As controversy over John Kerry’s Vietnam service holds center stage in the presidential campaign, a war veteran is about to release a television documentary with devastating testimony by former POWs of the demoralizing impact of the senators’ war-crimes accusations more than 30 years ago.

The documentary has no official connection to the swiftboats group, the source said, but one of the POWs the film features is Paul Galanti, who appears in the group’s second ad, released this week.

Galanti, who spent more than six years in prison after being shot down south of Hanoi, says he first heard Kerry’s testimony in late 1971 when it was broadcast by his Vietnamese captors over the public address system in the infamous “Hanoi Hilton.”

Jerome Corsi, co-author of the swiftboat vets’ book, “Unfit for Command,” said he has seen some of the taped interviews used in the documentary.

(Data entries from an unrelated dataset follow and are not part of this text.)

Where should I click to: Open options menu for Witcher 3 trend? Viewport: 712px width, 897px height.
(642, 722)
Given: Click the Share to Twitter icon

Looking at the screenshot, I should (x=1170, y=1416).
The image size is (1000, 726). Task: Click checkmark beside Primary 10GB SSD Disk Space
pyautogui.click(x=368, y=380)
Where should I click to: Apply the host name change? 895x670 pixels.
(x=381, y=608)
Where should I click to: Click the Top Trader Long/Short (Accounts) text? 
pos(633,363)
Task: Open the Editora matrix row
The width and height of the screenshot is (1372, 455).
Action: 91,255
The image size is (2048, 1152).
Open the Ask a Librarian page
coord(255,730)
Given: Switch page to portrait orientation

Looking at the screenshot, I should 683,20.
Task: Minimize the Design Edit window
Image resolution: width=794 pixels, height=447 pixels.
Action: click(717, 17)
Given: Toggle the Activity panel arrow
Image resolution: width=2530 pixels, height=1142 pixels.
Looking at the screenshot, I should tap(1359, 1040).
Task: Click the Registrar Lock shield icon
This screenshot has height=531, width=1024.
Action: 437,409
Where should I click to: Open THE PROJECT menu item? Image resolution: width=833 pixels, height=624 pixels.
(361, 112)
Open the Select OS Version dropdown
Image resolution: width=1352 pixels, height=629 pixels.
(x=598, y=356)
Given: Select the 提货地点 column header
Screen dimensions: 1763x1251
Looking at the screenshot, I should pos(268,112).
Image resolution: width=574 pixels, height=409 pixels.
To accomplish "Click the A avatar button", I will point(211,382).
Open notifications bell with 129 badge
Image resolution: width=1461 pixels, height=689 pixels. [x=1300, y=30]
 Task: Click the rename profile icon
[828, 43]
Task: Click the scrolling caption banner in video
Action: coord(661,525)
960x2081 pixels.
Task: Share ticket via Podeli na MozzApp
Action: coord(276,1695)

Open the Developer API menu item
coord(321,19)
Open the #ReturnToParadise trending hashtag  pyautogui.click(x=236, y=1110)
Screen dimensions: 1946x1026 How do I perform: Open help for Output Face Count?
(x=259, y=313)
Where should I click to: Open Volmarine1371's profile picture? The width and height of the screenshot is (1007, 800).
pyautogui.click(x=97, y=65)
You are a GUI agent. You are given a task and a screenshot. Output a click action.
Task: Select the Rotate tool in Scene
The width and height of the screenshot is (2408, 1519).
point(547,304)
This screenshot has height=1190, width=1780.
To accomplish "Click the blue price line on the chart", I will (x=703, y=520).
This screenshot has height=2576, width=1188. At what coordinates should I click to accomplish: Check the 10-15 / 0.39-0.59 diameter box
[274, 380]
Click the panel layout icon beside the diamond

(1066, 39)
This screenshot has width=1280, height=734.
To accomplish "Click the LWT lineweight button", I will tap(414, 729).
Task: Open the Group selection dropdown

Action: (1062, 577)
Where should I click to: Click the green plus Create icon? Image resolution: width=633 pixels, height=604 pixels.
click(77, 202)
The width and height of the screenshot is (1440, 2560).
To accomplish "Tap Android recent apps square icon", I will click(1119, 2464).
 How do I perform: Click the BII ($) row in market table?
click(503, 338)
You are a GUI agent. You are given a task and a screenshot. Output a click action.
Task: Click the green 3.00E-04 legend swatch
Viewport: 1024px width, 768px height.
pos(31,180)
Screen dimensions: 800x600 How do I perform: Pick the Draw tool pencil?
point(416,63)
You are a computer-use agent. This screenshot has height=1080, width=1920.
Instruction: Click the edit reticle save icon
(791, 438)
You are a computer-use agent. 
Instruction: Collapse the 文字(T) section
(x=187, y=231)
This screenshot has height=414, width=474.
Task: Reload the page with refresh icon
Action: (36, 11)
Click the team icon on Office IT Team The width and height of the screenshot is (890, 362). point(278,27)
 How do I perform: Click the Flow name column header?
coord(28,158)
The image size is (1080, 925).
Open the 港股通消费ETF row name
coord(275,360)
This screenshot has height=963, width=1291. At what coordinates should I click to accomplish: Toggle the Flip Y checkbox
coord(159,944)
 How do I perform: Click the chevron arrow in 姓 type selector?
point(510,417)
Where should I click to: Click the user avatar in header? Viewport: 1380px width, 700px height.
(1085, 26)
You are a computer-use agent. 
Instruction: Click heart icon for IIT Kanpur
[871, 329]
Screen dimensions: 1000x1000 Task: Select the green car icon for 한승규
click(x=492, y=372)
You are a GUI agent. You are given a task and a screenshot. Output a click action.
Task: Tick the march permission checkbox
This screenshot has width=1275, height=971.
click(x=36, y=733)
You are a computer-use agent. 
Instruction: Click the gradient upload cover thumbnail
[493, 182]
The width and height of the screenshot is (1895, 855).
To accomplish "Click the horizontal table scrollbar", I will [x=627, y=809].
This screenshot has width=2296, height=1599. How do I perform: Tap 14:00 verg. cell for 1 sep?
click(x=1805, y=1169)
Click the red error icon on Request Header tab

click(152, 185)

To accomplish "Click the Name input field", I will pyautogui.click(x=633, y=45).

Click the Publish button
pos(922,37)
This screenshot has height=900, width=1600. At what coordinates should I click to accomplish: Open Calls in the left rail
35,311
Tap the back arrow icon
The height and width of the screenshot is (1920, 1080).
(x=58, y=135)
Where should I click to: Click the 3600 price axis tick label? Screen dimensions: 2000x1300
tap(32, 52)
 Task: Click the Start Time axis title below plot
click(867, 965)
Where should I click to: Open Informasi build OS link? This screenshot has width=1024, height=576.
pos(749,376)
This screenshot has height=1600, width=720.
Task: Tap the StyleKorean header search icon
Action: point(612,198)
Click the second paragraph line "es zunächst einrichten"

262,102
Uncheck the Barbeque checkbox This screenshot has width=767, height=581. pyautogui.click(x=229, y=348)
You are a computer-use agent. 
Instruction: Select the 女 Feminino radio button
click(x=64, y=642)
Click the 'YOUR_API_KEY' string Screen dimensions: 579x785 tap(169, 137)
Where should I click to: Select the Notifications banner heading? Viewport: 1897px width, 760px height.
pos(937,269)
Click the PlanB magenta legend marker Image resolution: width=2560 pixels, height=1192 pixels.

“They are very, very powerful,” he told [WorldNetDaily].

So what does Kerry think about this?

Kerry told Fox News in March he had no regrets about his service or his protest.

“Now, if some veterans still can’t accept that or they don’t like the fact that I stood up and spoke my mind, I respect them, that is their choice,” he said.

On Sunday, the Kerry campaign’s veterans organizer, John Hurley, said in an interview on Fox News Sunday that Kerry stands by his claims in 1971 before the Senate Foreign Relations Committee that U.S. soldiers in Vietnam regularly, and as a matter of official policy, committed war atrocities against innocent civilians.

He denied that Kerry had overstated the case against the war when he returned home as a spokesman for the Vietnam Veterans Against the War.

So it sounds like Kerry’s going to let his record stand on his war protest, although if he handles this in a similar fashion to the Swifties, the complaints will not be very far behind.